* [Brief A]
Answer these about the archery thread:
(i) Which family members does Bucksnort 33 say they get to spend more time with?
(ii) At what distance does corpralbarn describe shooting dead on?
(iii) What happens, according to Big Hunter1, when they shoot their bow after getting mad?
* [Brief B] Reproduce the archery thread word for word, everything from "## Big Hunter1" down to "(Mar 8, 2010)".

>> START Page excerpt

# why you love archery



## Mach12 (Apr 3, 2007)

what reasons do you guys have out there that make you love and keep on doing this sport so may call it a hobby but whatever floats your boat. my personal thoughts is it brings people together and have a good time i know i might sound like im not serious about shooting but i focus 100% and still make friends while i shoot this is why i love the sport any other opinions.


----------



## ACE13 (Oct 10, 2009)

I just love it. It's very calming and peaceful, and you get to make friends and brag about your good shots.


----------



## kegan (Aug 28, 2006)

I'm a bit in the other direction. I get along with people, but when I was younger I didn't fit in at all. So I could channel my spare time into a sport I could do all on my own, with the hopes of "wilderness self sufficiency" as well. Of course, it fit me to a "T" so it quickly became my entire focuse (besides school and girls of course:lol. As I get better I love it more and more, frankly it defines who I am at this point because it's such an integral part of my life.


----------



## Big Hunter1 (Mar 5, 2010)

i just love it its fun like i said i love it if i get mad i can go shoot my bow and it calms me down


----------



## Bucksnort 33 (Mar 8, 2010)

It is challenging, but me, my dad, my sister, and my brother get to spend more time together. KEEP SHOOTING! :wink:


----------



## cali hunter (Oct 31, 2009)

words literally could not explain it. only emotion would be able to tell u:wink:


----------



## TaylorDennis92 (Apr 30, 2009)

spending time with friends and family and also something no one else has said is being able to get so close to game and just having some alone time


----------



## corpralbarn (Jan 21, 2009)

That funny feeling in your stomach you get when you shoot dead on at 30yards.


----------



## Sighting In (Feb 5, 2009)

The feeling of your release arm flying backward, your bow arm shooting forward, and seeing the arrow in the middle of the X. Nothing beats a well executed shot.

Just to be sure, that is not the only reason I shoot.


----------



## Ignition kid (Oct 7, 2008)

>> END Page excerpt
>> START Provided material

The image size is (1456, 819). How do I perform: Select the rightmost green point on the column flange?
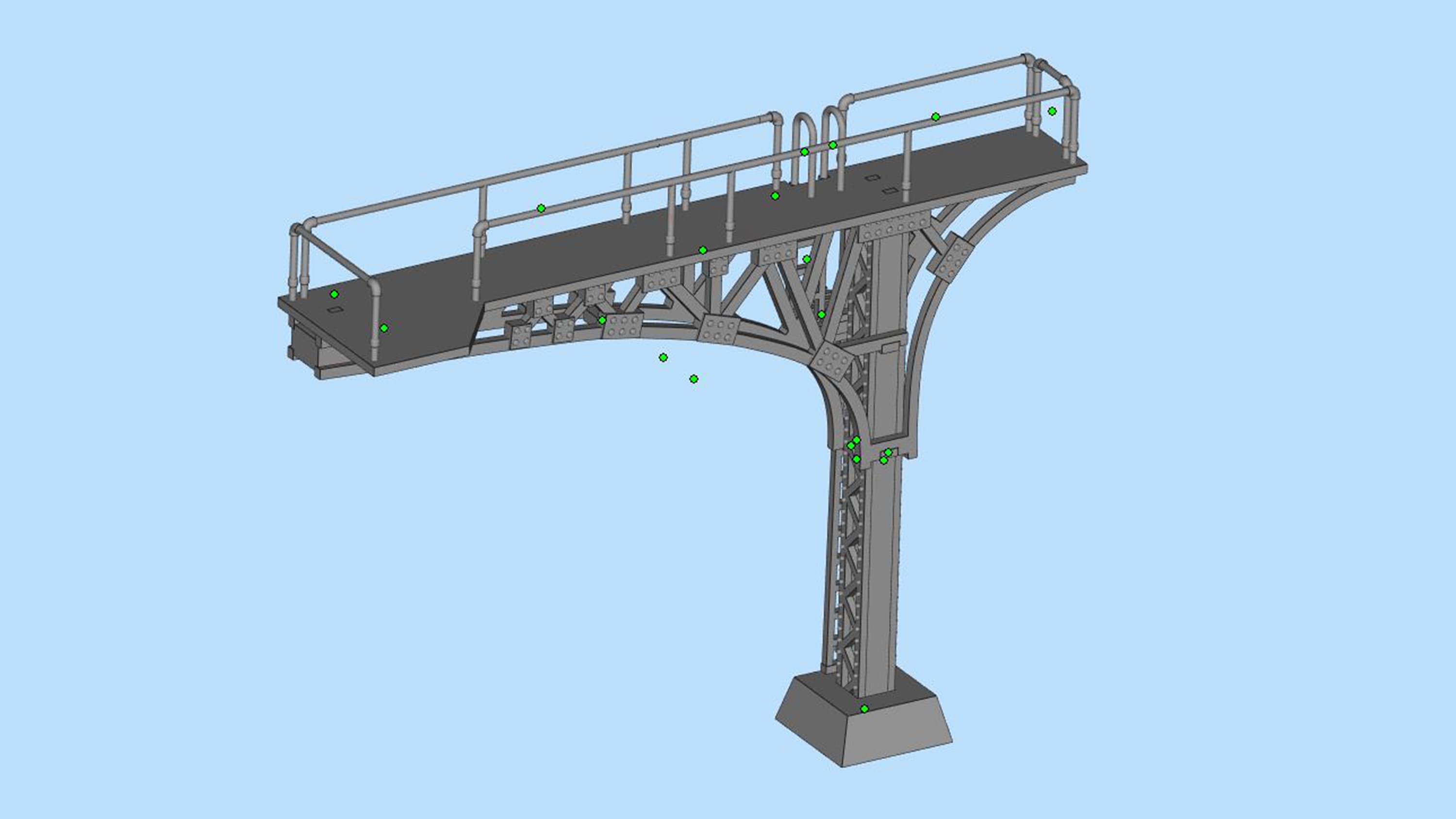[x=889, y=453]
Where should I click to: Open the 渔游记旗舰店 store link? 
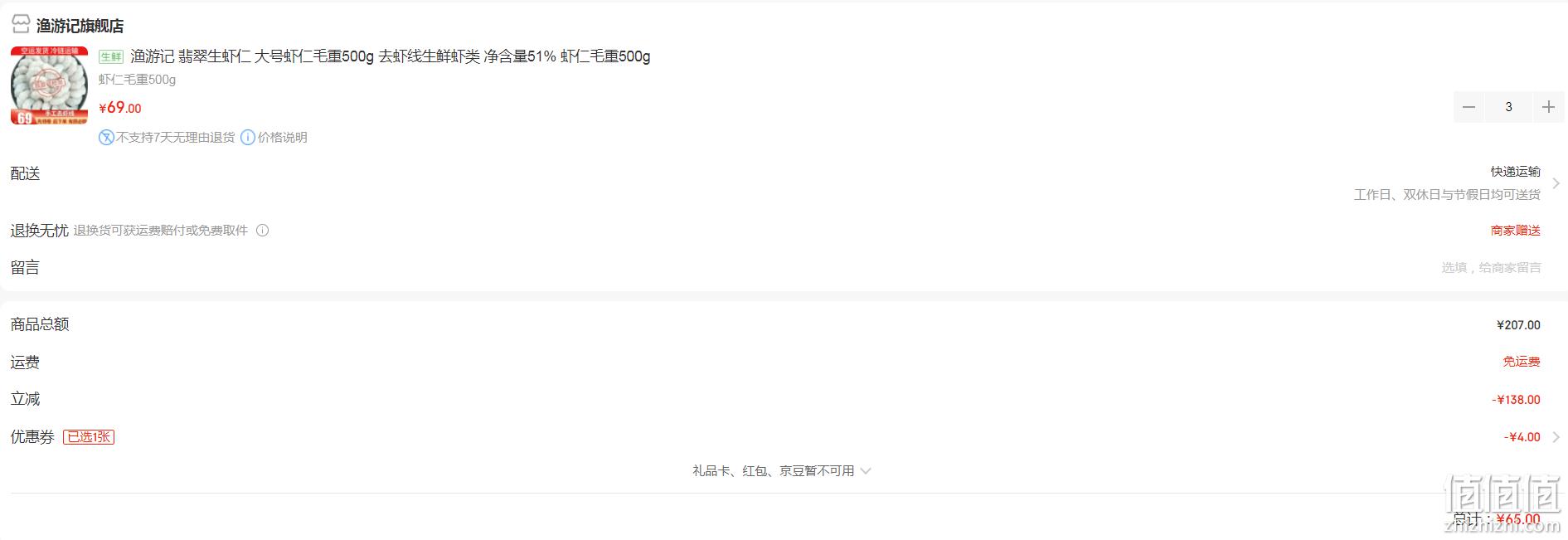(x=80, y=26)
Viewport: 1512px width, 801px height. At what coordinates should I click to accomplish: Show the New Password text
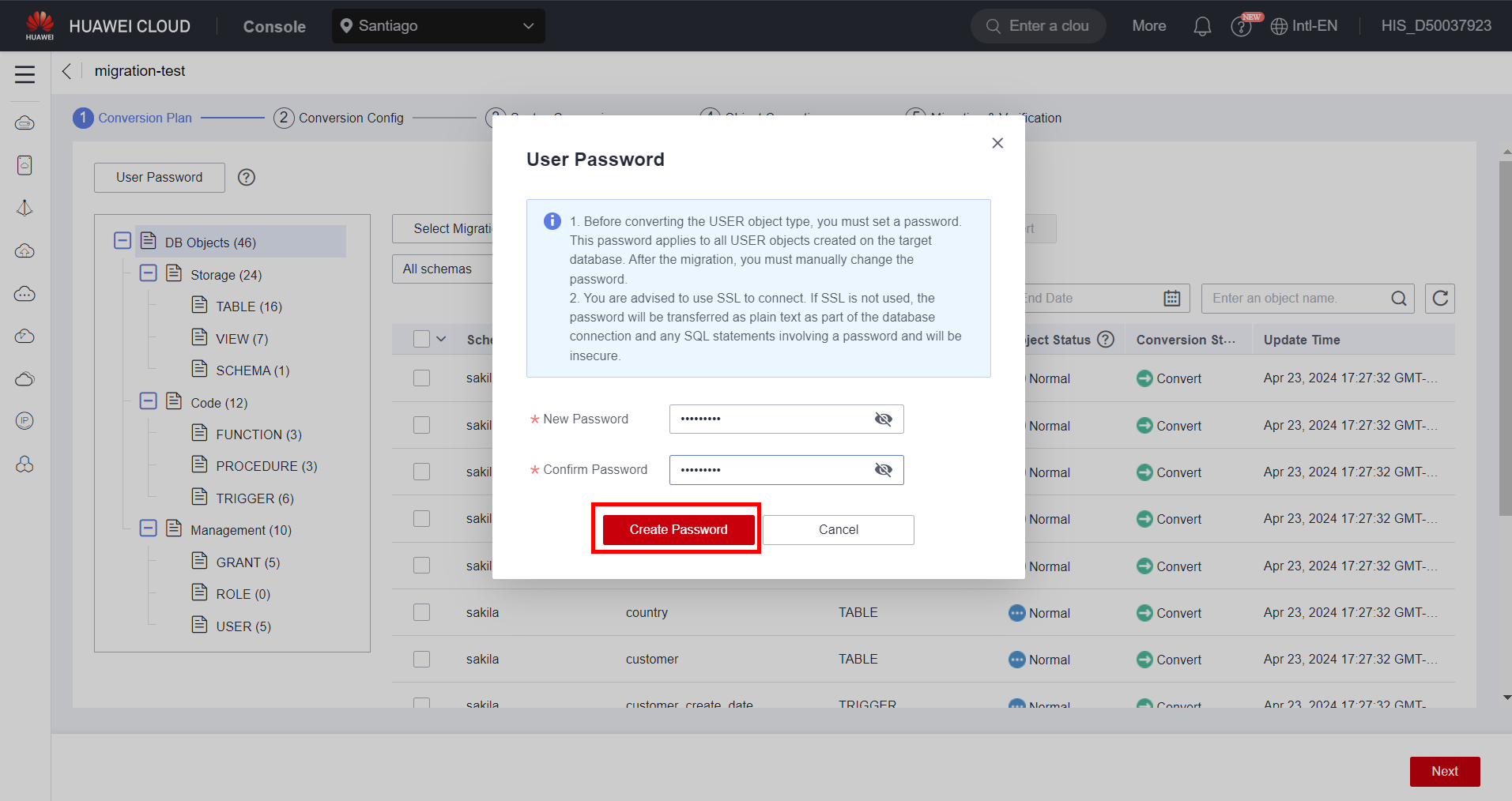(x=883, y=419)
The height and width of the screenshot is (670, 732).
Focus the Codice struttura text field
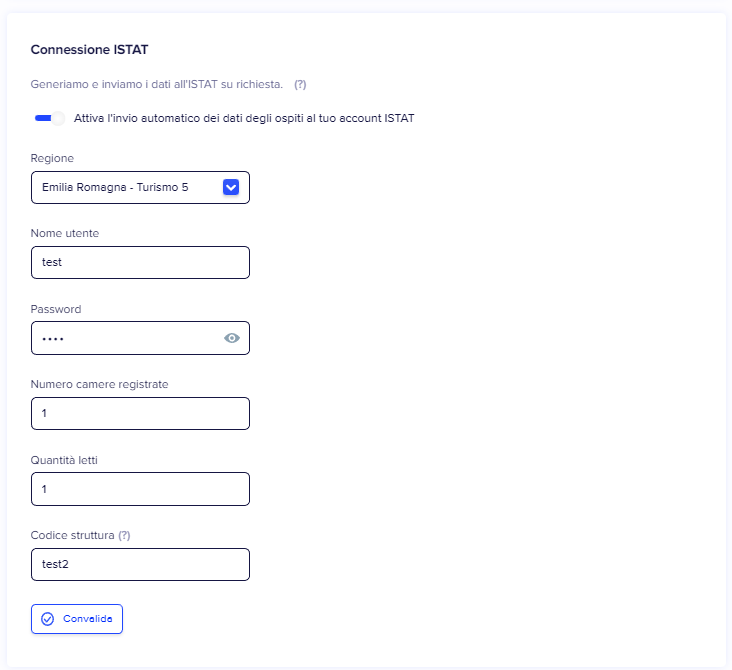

>> END Provided material

* [Task output A]
(i) Their dad, sister, and brother.
(ii) 30 yards.
(iii) It calms them down.

* [Task output B]
## Big Hunter1 (Mar 5, 2010)

i just love it its fun like i said i love it if i get mad i can go shoot my bow and it calms me down


----------



## Bucksnort 33 (Mar 8, 2010)